_ZIEL DER AUFGABE_:
Schreiben Sie aus den unten stehenden Zeilen alles von der Zeile mit „Privacy Policy (554, 2494)“ bis hinunter zur Zeile mit „Kelly Evans: The tariffs are“ wortgetreu ab. Beide Grenzzeilen gehören dazu.

Gespeicherte Einträge:
**********

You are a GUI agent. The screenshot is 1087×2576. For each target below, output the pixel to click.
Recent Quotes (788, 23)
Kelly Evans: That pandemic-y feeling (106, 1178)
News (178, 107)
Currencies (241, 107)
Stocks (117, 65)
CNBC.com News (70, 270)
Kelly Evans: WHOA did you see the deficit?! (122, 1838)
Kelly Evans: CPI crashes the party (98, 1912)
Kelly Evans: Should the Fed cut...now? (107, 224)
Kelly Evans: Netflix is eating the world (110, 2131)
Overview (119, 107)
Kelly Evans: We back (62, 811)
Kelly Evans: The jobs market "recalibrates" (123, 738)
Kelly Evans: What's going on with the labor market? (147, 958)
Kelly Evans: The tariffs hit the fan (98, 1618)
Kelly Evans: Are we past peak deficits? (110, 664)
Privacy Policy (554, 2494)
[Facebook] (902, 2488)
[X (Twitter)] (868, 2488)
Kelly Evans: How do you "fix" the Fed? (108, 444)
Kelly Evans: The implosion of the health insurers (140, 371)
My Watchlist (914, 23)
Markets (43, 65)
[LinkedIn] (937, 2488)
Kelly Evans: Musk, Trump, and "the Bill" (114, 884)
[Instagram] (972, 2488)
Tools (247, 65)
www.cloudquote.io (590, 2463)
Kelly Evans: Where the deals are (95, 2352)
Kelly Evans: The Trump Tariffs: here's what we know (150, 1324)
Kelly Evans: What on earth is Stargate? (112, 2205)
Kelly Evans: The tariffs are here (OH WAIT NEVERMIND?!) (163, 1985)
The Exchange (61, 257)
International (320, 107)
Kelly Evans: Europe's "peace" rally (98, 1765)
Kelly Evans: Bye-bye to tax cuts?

**********

_ERLEDIGTE AUFGABE_:
Privacy Policy (554, 2494)
[Facebook] (902, 2488)
[X (Twitter)] (868, 2488)
Kelly Evans: How do you "fix" the Fed? (108, 444)
Kelly Evans: The implosion of the health insurers (140, 371)
My Watchlist (914, 23)
Markets (43, 65)
[LinkedIn] (937, 2488)
Kelly Evans: Musk, Trump, and "the Bill" (114, 884)
[Instagram] (972, 2488)
Tools (247, 65)
www.cloudquote.io (590, 2463)
Kelly Evans: Where the deals are (95, 2352)
Kelly Evans: The Trump Tariffs: here's what we know (150, 1324)
Kelly Evans: What on earth is Stargate? (112, 2205)
Kelly Evans: The tariffs are here (OH WAIT NEVERMIND?!) (163, 1985)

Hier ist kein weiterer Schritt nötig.